Where AirCheck is portable and tactical in nature, a company called 7signal provides strategic, holistic and continuous measurements of hundreds of key performance indicators that automate the prediction of acceptable quality of experience from deployed sensors. 7signal is a pricey overlay, but it is also an incredibly powerful option when Wi-Fi QoE simply can’t lapse. Part of 7signal’s value is the ability to recommend WLAN config changes to optimize system performance in reaction to how it reads the environment.

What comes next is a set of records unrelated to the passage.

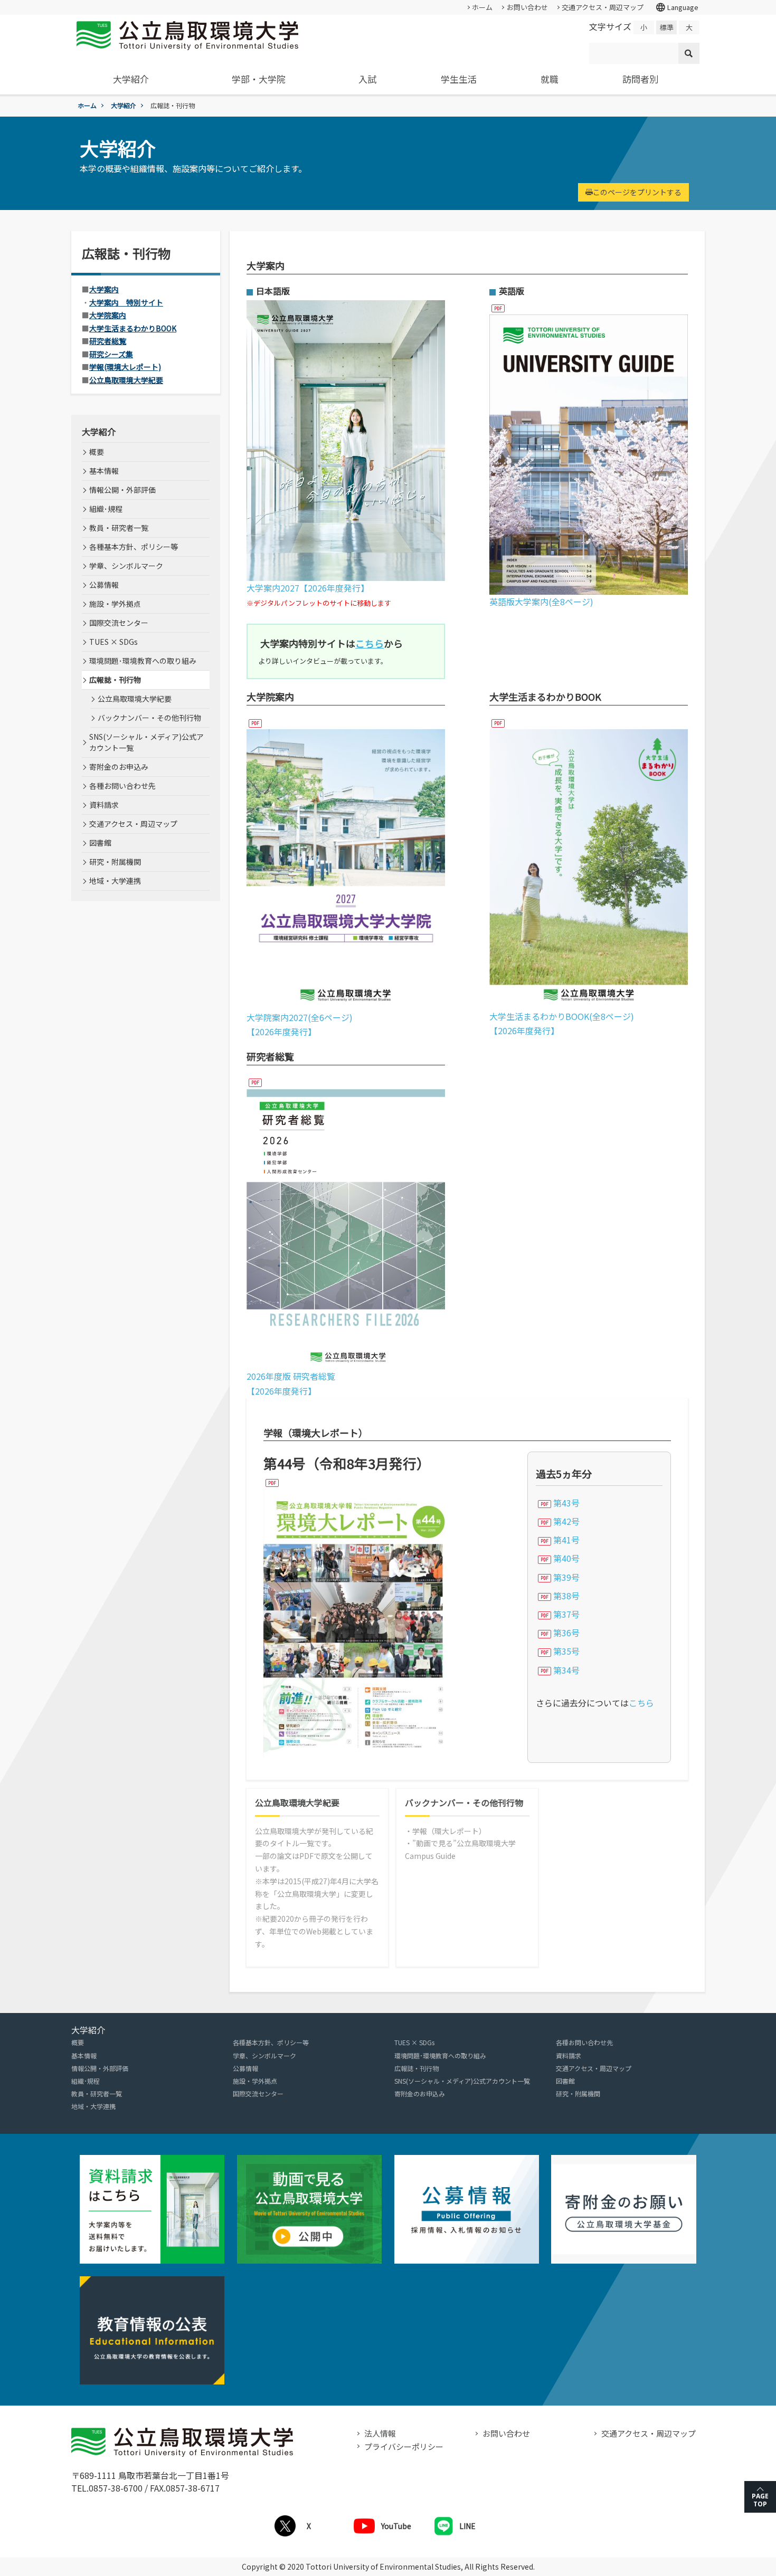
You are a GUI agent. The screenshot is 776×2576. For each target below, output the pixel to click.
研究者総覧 (107, 341)
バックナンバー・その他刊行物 (464, 1802)
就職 (550, 78)
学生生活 (459, 78)
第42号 (566, 1521)
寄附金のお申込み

In addition to these vendors’ tools, many network management systems have simple utilities that can help administrators verify critical basics that contribute to QoE. Whether testing authentication server response times, DNS behavior, or network paths, the built-ins have a place, if for no other reason than to identify problem services that diminish QoE when they are not up to par.

Is Wi-Fi a victim of its own success?

Wi-Fi is quickly becoming the user access method of choice, but it’s also — in many ways — a victim of its own popularity. Poorly designed WLAN systems, consumer-grade Wi-Fi gadgets that have infiltrated the enterprise and performance inconsistencies all contribute to poor Wi-Fi quality of experience. Even the purchase of top-grade WLAN hardware is no guarantee that users will be happy using the network. It’s critical that those designing and engineering Wi-Fi understand quality of experience, how it can be affected in the WLAN space, and how you can measure whether your Wi-Fi is working well enough that users simply don’t even think about it. The concept may be imprecise, but the need to pay attention to Wi-Fi quality of experience is crystal clear.